This post introduces concepts and principles used to design DynamoDB tables as I have been learning how to leverage this technology in a new project.
This introduction will compare and contrast the core concepts and ideas with those found in relational database management systems (RDBMS).
While using DynamoDB the last couple of months, one of the big takeaways is that data modeling is a vital part and that the modeling process itself looks structurally similar to relational database design. The high-level process still looks like this:
Define how entities relate to each other (e.g. ERDs).
Determine your data access patterns based on business requirements. In the RDBMS world this will help you decide how normalized your relational schema should be; in DynamoDB world you have different levers but the access patterns drive the DynamoDB table design significantly.
Design your primary key and secondary indices based off of your data access pattern needs. Specifics documented via examples below.
However, some relational database concepts or ideas will hinder your thought process, specifically:
one table for one entity and/or relationship
JOINacross tables (we implicitly "join" within the same DynamoDB table across partitions)
|DynamoDB Concept||RDBMS Analog||Description|
|Table||set of related tables||DynamoDB tables less rigidly defined|
|Partition||table||Multiple entities can be modeled inside the same DDB table|
|Item||record||Key-Value pairs describing a data value|
|Primary Key||primary key||Uniquely identify each item in a DynamoDB table|
|Attribute||column||Attributes are more flexible and differ across items|
The API consists of operations on:
items (requires you to identify the full primary key), includes batch operations
scans (like a full table scan, which you want to avoid)
DynamoDB Primary Keys
You can have two kinds of primary keys:
Simple primary key (partition key)
Composite primary key (partition key + sort key)
The partition key is used to disperse data across shards. Items with the same partition key reside in the same partition (some developers may be use the analogy as of a "shard" for their initial intuitions).
Sort keys are used to create ranges of items within a partition.
So far we have been modeling complex enough data domains such that composite primary keys are essential for our query access model.
Retrieving items using a DynamoDB table's primary key is the most efficient way, but at times we will still need to support a query pattern that isn't supported by the primary key. This is where, to avoid inefficient scan operations, we are able to use secondary indices.
There are two types of secondary indices:
- Global Secondary Index (GSI)
can be used to provide different partition and sort keys.
- Local Secondary Index (LSI)
used with a composite primary key where the partition key is the same but the sort key is different.
Our DynamoDB tables typically use LSIs and a couple use GSIs.
Data Modeling for DynamoDB
There are a few explicit steps that we borrow from our prior experience of data modeling in the relational world:
identify access patterns
identify self-describing mechanism for primary keys
identify secondary indices based on access patterns as input
Defining naming conventions
It doesn't matter if your fields are Capitalized, snake_cased, kebab-cased, camelCased, or PascalCased just pick something and make it consistent.
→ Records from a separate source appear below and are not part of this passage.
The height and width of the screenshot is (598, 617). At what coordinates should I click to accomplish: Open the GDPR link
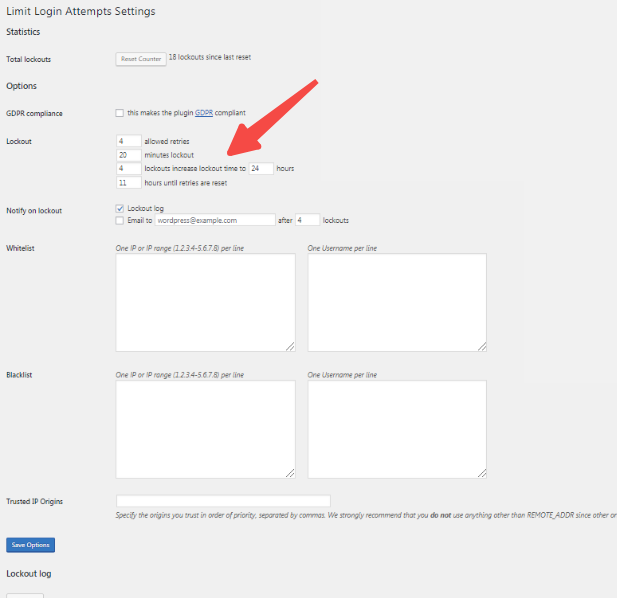[203, 113]
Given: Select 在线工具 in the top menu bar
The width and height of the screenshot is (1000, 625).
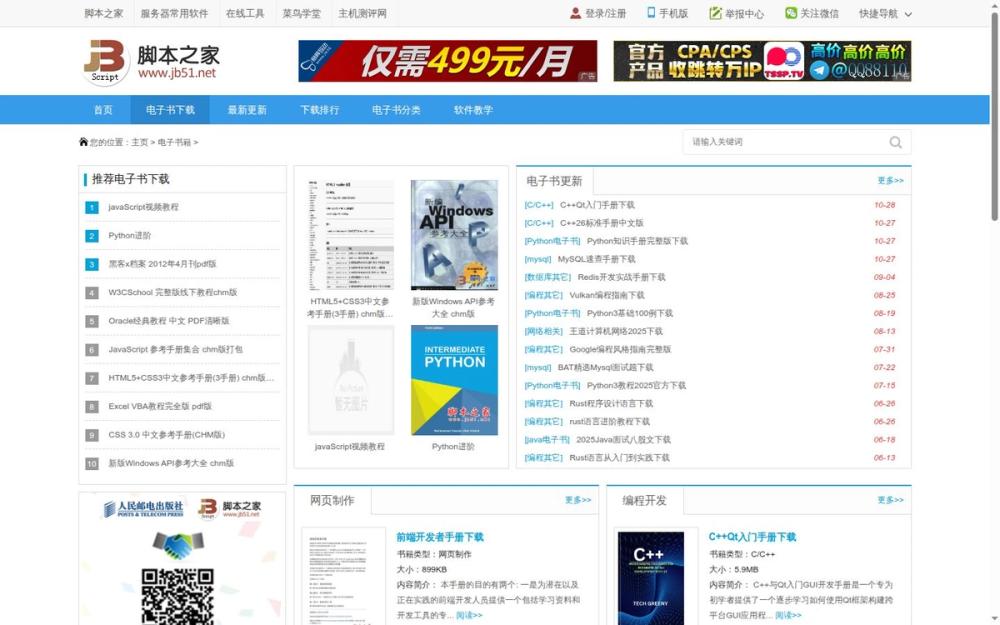Looking at the screenshot, I should click(247, 13).
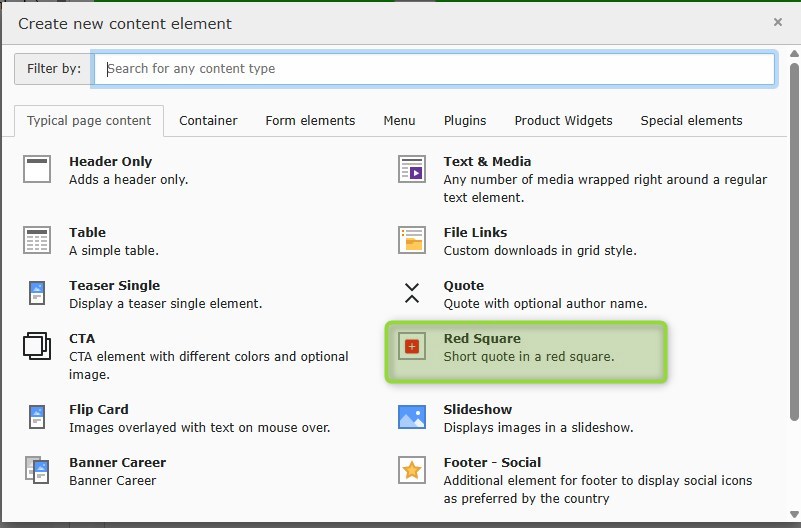Select the Flip Card icon
The height and width of the screenshot is (528, 801).
tap(37, 417)
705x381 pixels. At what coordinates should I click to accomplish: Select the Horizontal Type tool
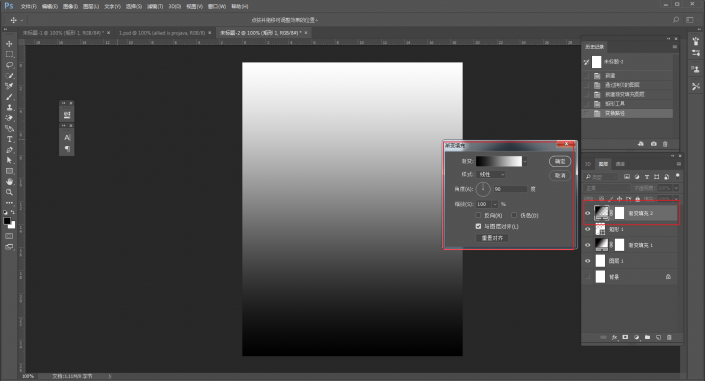[9, 139]
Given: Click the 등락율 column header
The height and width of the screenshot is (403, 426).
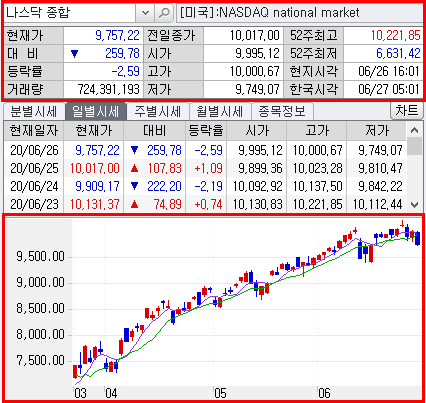Looking at the screenshot, I should tap(206, 130).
The naming convention should be defined for:
Primary Key names
Just keep it simple and make sure it is applied consistently across your services (that one team will work on).
It seems silly to do first, but it will save a lot of irritation or rework later.
Think about the nouns in your domains and then the relationships
between them. This provides a good starting point for identifying your
entities. This is basically the identical process to identifying
entities for relational database design. The one difference is that we
will typically model many entities in one DynamoDB table together
whereas a table in the relational database way of thinking serves a
fundamentally different aim given a fundamental primitive of
relational database is the
JOIN which is absent in DynamoDB.
Attributes are usually easily identified after finding your entities. This is identical to identifying the columns for relational schema design before normalizing data.
The way you identify access patterns to design a DynamoDB table well (for your current needs) is much like you would identify access patterns in the RDBMS world: by understanding the business requirements of the software. Second/third systems have the benefit of having clarity of access and usage patterns, but the risk in migrating data from one datastore to another is that the migrations aren't particularly simple, not to mention cutting over 24/7 systems over without downtime or data loss.
When reading user stories or technical stories it is possible to infer how data would need to be queried.
Defining partition and sort keys that are self-describing based on a scheme of our entity model has allowed us to encode consistent querying and writing of items to provide a higher-level domain-oriented API on top of the lower-level DynamoDB API.
There is a lot I didn't cover especially with respect to cost minimization. I will attempt to revisit that topic and recommended practices based on our experiences as we learn more.